World Labyrinth Day:

Walk as One at 1

Come and walk the newly laid 7-circuit Labyrinth at the Anglican Cathedral, dedicated to the theme of Ocean Health. This walk will be facilitated by Sue Cummings. All are welcome! Registration is not required.


1 p.m. Saturday, 4 May 2024.

Please enter the Cathedral through the stone porch door on Gower Street.

South Transept Labyrinth


Our new 7-circuit Labyrinth is now complete! We are very grateful to all those who have helped to make this dream a reality!


Please check back here for pictures and updates on our new Labyrinth and our connection with the Legacy Labyrinth Project!


The Cathedral Garden Labyrinth


In the Summer of 2020, we created a beautiful space for reflection and meditation, in the Cathedral Church Yard, in the heart of downtown St. John's. We continue to maintain this Labyrinth and hope to make it a more permanent structure soon.

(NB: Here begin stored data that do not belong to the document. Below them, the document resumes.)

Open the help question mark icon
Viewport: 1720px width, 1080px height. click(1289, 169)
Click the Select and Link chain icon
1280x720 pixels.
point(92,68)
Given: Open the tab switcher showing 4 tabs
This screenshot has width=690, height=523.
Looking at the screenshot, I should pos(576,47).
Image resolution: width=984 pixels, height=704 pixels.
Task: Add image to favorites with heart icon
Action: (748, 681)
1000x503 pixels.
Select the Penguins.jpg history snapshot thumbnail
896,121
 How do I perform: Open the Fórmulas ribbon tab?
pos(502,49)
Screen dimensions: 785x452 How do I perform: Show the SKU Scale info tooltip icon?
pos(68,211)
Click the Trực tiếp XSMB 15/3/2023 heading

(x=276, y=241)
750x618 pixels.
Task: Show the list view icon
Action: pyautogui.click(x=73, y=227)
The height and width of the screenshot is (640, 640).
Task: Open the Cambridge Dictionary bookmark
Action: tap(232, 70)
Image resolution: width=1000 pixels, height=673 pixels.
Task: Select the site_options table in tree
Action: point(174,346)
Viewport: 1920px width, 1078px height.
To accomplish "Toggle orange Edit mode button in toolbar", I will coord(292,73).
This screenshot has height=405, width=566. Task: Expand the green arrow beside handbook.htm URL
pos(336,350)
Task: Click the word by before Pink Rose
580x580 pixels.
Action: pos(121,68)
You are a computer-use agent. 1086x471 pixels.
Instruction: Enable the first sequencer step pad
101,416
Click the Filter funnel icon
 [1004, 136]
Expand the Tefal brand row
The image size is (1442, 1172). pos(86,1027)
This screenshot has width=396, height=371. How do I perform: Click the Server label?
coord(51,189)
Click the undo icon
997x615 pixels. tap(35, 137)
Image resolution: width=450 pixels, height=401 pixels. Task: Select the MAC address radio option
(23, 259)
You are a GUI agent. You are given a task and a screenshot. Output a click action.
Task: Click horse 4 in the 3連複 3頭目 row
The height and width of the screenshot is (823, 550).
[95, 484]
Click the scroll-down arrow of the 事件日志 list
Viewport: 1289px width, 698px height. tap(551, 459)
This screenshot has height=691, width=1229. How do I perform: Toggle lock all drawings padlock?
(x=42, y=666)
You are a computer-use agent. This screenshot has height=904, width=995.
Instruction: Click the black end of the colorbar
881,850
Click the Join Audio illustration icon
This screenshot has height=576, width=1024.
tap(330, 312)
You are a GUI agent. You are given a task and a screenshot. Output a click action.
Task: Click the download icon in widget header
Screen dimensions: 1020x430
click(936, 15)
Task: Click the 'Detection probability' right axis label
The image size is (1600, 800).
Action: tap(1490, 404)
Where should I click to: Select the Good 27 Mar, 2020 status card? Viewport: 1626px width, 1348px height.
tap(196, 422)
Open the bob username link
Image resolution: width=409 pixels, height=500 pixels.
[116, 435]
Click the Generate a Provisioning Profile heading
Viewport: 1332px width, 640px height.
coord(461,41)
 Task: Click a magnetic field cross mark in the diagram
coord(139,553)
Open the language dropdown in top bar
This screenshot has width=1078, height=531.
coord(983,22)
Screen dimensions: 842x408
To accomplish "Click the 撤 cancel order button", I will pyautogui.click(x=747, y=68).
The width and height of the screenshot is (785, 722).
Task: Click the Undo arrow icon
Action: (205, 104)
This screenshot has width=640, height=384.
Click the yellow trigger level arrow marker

The labyrinth is a type of walking meditation with thousands of years of fascinating history. Christians have used labyrinths as an aid for prayer for many centuries. Labyrinths seem to emerge during times of great social change, so it is not surprising that they have become an increasingly common world-wide phenomenon in the last fifty years. 


When labyrinths are used as a walking meditation, there are a few suggestions that may prove helpful. There is no right or wrong way to engage the pattern but there is a traditional way that you may enjoy. The three-fold movement of Releasing, Resting/Receiving and then Return is a common meditative template of contemplative practice. May your time on the labyrinth be an experience of restoring inner reserves; an experience of renewal and of opening heart and mind to new possibilities.


Enjoy this ancient practice of prayer and reflection!    


1. Find the opening in the outside ring. This is the entrance and as you will observe, presents you with a path on which to walk between the lines.


2. Follow the path into the labyrinth and it will lead you to the
centre. During this phase of your walk you find that you can release, shed or let go of worries and stress as you focus on the twists and turns of the path. 


3. At the centre you may wish to pause, rest and reorient yourself. Take whatever restorative moment you need.


4. Return to the outside of the labyrinth by re-walking the whole path again until you arrive at the opening where you started.